(Stored data)
■ ■ ■

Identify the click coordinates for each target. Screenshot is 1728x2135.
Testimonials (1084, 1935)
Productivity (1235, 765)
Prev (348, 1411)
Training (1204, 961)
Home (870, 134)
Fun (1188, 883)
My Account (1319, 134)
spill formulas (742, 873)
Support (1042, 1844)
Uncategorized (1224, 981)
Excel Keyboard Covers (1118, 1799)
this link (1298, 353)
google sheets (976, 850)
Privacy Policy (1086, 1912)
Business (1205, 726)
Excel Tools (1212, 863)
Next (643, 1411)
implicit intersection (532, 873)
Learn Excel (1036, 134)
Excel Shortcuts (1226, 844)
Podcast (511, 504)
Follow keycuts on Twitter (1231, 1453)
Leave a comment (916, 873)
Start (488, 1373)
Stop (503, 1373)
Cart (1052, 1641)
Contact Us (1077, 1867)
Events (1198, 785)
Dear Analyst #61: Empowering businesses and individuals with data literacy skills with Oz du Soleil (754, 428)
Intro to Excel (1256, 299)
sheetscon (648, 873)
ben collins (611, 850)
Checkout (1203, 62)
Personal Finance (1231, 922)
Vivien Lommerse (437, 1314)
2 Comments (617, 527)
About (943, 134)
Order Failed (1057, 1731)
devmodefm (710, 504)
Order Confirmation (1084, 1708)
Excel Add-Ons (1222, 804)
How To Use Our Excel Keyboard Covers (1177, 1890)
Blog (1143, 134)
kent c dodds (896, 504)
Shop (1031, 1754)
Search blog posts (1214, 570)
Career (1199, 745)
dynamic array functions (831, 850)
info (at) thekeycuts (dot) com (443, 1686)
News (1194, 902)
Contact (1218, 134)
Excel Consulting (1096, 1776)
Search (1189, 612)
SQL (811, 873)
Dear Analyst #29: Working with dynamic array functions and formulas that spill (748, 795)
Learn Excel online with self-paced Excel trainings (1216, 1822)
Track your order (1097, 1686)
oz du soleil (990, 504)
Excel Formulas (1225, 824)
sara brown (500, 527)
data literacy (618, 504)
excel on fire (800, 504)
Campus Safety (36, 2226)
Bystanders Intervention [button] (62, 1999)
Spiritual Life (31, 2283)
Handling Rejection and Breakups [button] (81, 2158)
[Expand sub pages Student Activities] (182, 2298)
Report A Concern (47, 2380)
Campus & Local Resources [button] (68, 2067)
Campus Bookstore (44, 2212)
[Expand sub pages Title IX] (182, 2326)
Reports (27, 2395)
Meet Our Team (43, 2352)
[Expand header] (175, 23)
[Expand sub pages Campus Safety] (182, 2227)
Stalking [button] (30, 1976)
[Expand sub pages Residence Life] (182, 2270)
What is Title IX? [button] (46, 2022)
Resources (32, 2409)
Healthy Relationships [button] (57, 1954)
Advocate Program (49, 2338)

■ ■ ■

Transcribe only the lines from the beginning of the entries to the line with "Podcast (511, 504)", inclusive, exactly as written.

Identify the click coordinates for each target. Screenshot is 1728x2135.
Testimonials (1084, 1935)
Productivity (1235, 765)
Prev (348, 1411)
Training (1204, 961)
Home (870, 134)
Fun (1188, 883)
My Account (1319, 134)
spill formulas (742, 873)
Support (1042, 1844)
Uncategorized (1224, 981)
Excel Keyboard Covers (1118, 1799)
this link (1298, 353)
google sheets (976, 850)
Privacy Policy (1086, 1912)
Business (1205, 726)
Excel Tools (1212, 863)
Next (643, 1411)
implicit intersection (532, 873)
Learn Excel (1036, 134)
Excel Shortcuts (1226, 844)
Podcast (511, 504)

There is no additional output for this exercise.